## EXERCISE AIM
Transcribe all of the data below word for word, leaving the pictures out of your answer.

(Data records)
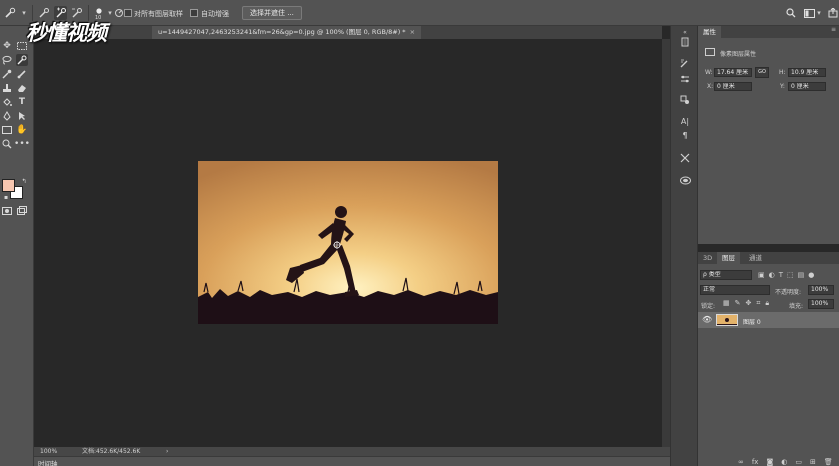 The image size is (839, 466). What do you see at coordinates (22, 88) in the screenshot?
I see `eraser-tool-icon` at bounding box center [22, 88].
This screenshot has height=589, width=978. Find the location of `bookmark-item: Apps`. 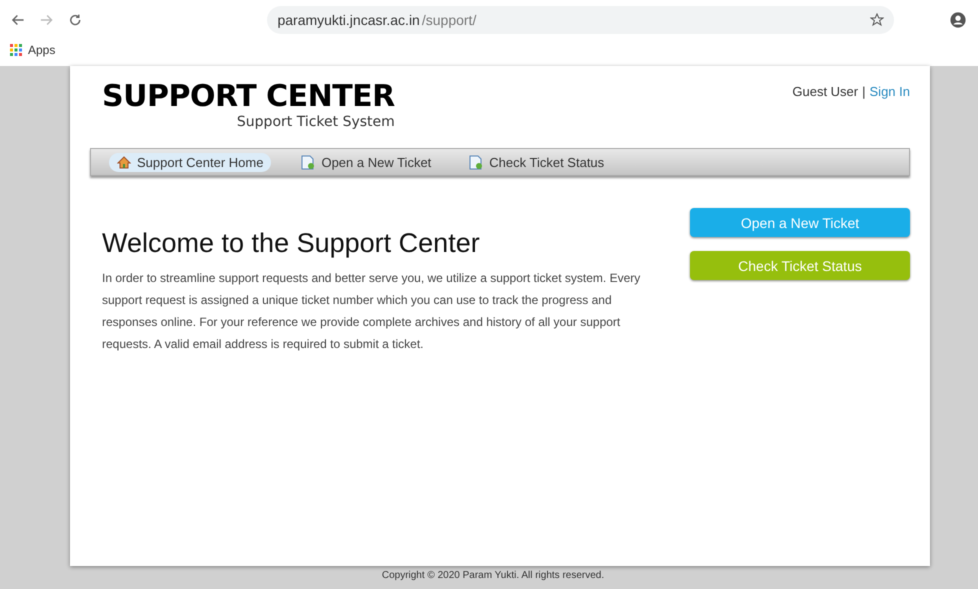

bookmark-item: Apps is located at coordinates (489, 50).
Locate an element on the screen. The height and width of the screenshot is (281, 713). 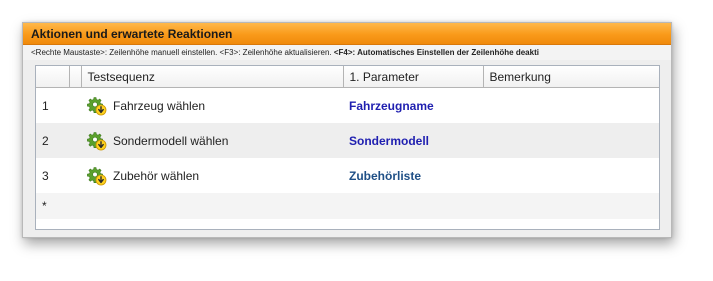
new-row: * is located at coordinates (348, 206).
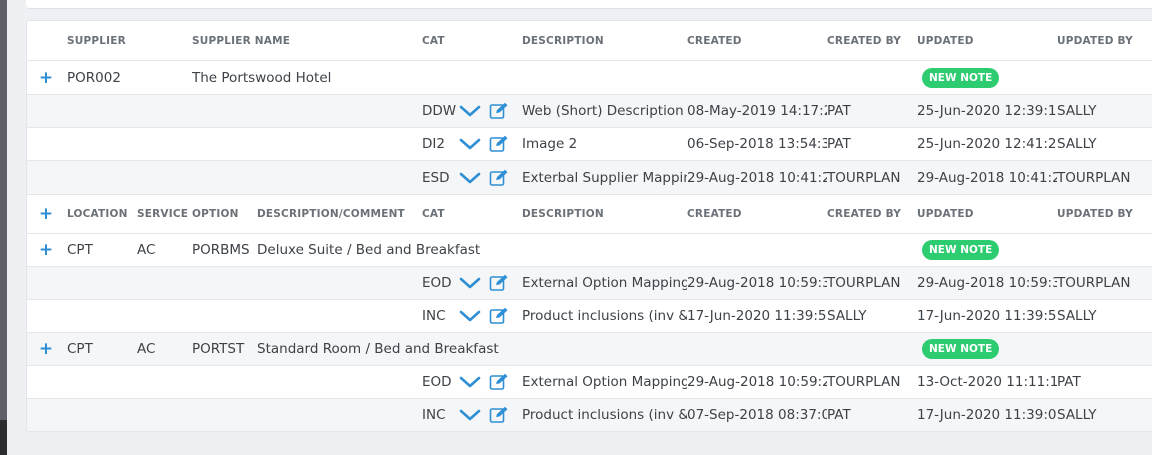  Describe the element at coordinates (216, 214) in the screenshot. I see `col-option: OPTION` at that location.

## ANSWER TO THE EXERCISE
 The image size is (839, 466). What do you see at coordinates (22, 88) in the screenshot?
I see `eraser-tool-icon` at bounding box center [22, 88].
This screenshot has height=589, width=978. Find the location of `bookmark-item: Apps`. 

bookmark-item: Apps is located at coordinates (489, 50).
Locate an element on the screen. The height and width of the screenshot is (281, 713). 
new-row: * is located at coordinates (348, 206).
  Describe the element at coordinates (216, 214) in the screenshot. I see `col-option: OPTION` at that location.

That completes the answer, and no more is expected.